GitHub to LLM Data Converter

Tech Stack

  • NuxtJS
  • TailwindCSS
  • TypeScript
  • Vue.js
  • Octokit

Project Info

  • developer-tools

Tags

  • ai-tools
  • github
  • code-analysis
  • llm
  • xml
  • data-conversion

RepoLingo: Making Code Repositories LLM-Friendly

I kept needing to feed GitHub repos into LLMs, but raw repository data is full of noise. Too many irrelevant files, no structure, and you burn through your token budget on stuff that doesn’t matter.

What It Does

Point it at any public GitHub repo, and it:

  • Fetches the repository
  • Figures out which files matter
  • Strips out noise (node_modules, build artifacts, etc.)
  • Outputs structured XML with the code and its relationships

Technical Implementation

Built with Nuxt.js 3, Vue.js 3, and TypeScript.
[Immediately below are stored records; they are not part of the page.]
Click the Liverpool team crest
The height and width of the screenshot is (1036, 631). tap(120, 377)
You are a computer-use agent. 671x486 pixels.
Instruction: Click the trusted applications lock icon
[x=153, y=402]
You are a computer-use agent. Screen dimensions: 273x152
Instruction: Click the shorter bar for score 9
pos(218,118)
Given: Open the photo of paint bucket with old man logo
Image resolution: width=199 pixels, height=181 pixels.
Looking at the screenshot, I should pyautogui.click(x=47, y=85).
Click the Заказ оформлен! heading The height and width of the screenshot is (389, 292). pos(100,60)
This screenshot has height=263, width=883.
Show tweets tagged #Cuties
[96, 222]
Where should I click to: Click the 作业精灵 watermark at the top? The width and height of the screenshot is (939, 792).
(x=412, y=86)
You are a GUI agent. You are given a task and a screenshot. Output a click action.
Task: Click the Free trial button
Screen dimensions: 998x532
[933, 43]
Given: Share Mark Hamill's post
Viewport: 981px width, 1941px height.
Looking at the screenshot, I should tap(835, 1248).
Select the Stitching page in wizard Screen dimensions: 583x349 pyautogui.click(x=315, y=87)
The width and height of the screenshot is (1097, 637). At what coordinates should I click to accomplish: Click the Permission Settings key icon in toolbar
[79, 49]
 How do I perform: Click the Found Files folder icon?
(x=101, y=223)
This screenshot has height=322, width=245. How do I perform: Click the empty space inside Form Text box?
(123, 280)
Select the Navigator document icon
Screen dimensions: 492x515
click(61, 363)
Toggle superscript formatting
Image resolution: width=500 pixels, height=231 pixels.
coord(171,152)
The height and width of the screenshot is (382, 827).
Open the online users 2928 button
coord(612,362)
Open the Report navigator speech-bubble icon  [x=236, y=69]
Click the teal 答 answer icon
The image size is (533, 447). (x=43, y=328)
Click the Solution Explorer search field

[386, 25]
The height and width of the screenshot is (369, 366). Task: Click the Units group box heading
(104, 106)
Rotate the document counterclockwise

Uses Octokit to talk to the GitHub API. Also uses:

  • highlight.js for code syntax highlighting
  • gpt-tokenizer for token counting and optimization
  • Tailwind CSS for responsive design

Customization Options

You can configure:

  • Ignore patterns to exclude files you don’t need
  • Select branch and file size limits
  • Include or exclude tree structure
  • Copy or download the generated XML

Who It’s For

Mostly developers who want to give AI assistants full project context, but also researchers analyzing code patterns and data scientists preparing code datasets.

XML Output Format

The XML format keeps the important stuff:

  • File hierarchies and relationships
  • Code content with syntax formatting
  • Directory structures
  • Import/export relationships between files
  • File type and size metadata
<?xml version="1.0" encoding="UTF-8"?>
<llm_context>
  <repository>
    <metadata>
      <name>LeonKohli/LeonKohli</name>
      <description>Repository contents for LLM context</description>
      <fetch_date>2025-03-01T22:45:40.499Z</fetch_date>
      <branch>main</branch>
    </metadata>
    <contents>
      <directory name=".github" path=".github">
        <directory name="workflows" path=".github/workflows">
          <file name="joke.yml" path=".github/workflows/joke.yml">
            <content>
              ...
            </content>
          </file>    
        </directory>
      </directory>
      <file name="README.md" path="README.md">
        <content>
        ...
        </content>
      </file>
    </contents>
  </repository>
</llm_context>

This helps a lot when you’re hitting token limits, since it prioritizes the most relevant code while keeping context intact.